A deposition is one of the strongest tools of a litigator. Very few cases go all the way to trial, most cases are fought in the deposition room. This article will discuss how to prepare if you're deposed in New York.
What is a deposition?
According to the New York State Bar Association, a deposition is a method of discovery in a civil lawsuit by which parties can obtain information by asking deponents questions. Depositions are used for trial testimony, admissions, impeachment at trial, refreshing recollection, learning new facts, confirming already known facts, assessing an oppositions demeanor and credibility, exploring issues, locking in facts, discovering a broad range of facts, and settlements.
While a deposition is commonly called an "EBT" or "Examination Before Trial" a deposition can also take place, by Court Order, during or even after a trial.
With such weight placed of depositions, it's critical that a deponent's litigator spend adequate time preparing their client for their deposition.
A deposition is conducted like a simple question and answer session, however, they can be anything but simple. When a party is notified of the deposition or they are served a subpoena, they must then appear at the examination.
What are some of the steps you should take to prepare if you're deposed in New York?
- An attorney will advise you to always tell the truth. A deponent will be sworn in under oath for the examination.
- Always take your time to listen to the questions you're being asked and consider your answers carefully.
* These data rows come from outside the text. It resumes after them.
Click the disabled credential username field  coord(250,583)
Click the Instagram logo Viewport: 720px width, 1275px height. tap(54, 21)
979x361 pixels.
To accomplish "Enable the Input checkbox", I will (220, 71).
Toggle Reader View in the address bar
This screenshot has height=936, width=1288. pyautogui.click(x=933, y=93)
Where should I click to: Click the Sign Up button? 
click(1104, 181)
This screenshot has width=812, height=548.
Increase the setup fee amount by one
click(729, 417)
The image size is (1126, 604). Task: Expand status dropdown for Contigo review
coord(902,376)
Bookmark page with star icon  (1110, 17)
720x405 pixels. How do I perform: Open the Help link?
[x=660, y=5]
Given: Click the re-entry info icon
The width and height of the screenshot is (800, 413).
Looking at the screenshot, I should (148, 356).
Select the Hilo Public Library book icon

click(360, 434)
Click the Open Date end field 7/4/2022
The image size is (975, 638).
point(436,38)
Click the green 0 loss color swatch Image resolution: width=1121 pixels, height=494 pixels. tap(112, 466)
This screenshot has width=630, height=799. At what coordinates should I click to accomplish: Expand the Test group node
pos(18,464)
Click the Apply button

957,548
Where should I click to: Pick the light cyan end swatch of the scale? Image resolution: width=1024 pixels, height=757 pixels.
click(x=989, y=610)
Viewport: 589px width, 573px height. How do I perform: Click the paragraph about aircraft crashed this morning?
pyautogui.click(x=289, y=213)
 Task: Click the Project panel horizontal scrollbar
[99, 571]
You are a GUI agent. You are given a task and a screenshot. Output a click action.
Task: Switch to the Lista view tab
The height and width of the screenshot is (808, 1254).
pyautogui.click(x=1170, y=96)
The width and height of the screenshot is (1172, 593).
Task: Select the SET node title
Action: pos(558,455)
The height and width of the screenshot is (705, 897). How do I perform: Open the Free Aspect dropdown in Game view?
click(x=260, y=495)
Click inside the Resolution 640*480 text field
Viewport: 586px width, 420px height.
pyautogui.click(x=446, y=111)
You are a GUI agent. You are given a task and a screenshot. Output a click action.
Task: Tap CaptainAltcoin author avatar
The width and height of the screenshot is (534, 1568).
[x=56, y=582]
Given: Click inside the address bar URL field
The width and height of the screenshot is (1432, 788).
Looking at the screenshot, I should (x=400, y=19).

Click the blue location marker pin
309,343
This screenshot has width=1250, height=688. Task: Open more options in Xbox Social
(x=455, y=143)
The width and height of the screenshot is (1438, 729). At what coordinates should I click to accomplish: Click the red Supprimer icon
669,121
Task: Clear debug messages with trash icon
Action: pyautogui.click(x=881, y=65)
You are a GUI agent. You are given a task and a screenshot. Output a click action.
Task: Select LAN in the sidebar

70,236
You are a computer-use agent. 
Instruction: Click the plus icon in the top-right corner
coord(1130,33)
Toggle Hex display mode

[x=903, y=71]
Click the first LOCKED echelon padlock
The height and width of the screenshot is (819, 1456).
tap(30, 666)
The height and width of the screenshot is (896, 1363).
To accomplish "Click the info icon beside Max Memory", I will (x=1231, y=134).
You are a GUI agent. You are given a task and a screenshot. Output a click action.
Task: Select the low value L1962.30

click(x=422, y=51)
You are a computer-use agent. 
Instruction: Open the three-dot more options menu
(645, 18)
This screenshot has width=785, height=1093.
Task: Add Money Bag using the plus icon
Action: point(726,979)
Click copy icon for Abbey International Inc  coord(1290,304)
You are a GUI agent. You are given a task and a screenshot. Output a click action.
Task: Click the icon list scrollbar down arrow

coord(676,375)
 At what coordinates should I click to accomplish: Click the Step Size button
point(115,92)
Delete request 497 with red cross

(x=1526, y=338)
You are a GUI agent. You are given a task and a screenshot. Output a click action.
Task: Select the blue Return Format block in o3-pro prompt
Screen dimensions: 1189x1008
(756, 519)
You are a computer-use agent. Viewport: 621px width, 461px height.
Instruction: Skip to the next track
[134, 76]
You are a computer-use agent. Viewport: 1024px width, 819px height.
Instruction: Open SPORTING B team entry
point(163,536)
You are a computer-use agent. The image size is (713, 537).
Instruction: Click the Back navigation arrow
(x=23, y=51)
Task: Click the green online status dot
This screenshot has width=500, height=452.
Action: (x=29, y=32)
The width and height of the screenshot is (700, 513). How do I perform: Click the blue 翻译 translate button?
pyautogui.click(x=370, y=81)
Don't worry if you're being slow to answer because you need to think it through.
- Depositions are recorded so make sure all your answers are verbal.
- If during at any time you don't understand a question or term, ask for clarification. Do not try to answer without full understanding of the question. If the litigator questioning you uses legal jargon you do not understand, don't hesitate to ask them to phrase the question another way.
- If you're asked a question related to a document, then ask to review that document and spend time going over it and familiarizing yourself with it. If you cannot see the document, do not try to answer questions about it without seeing it.
- Do not volunteer information. If you aren't asked a question do not add information.
- Do not offer information that is between you and your attorney unless your attorney advised you to do so beforehand.
- Don't be quick to agree with the litigator questioning you. Be careful to think about what statements or opinions they're offering and only agree if, after much though, those statements or opinions are true and or accurate.
- If at any point you don't know the answer to a question, don't be afraid to say you don't know. Don't guess.
Let your attorney know, if at any point during the deposition, that you need anything, whether it's a break, a clarification, or a few minutes to compose yourself. Always arrive at the deposition dressed professionally. Try to spend a fair amount of time preparing so that you can better and more calmly answer questions.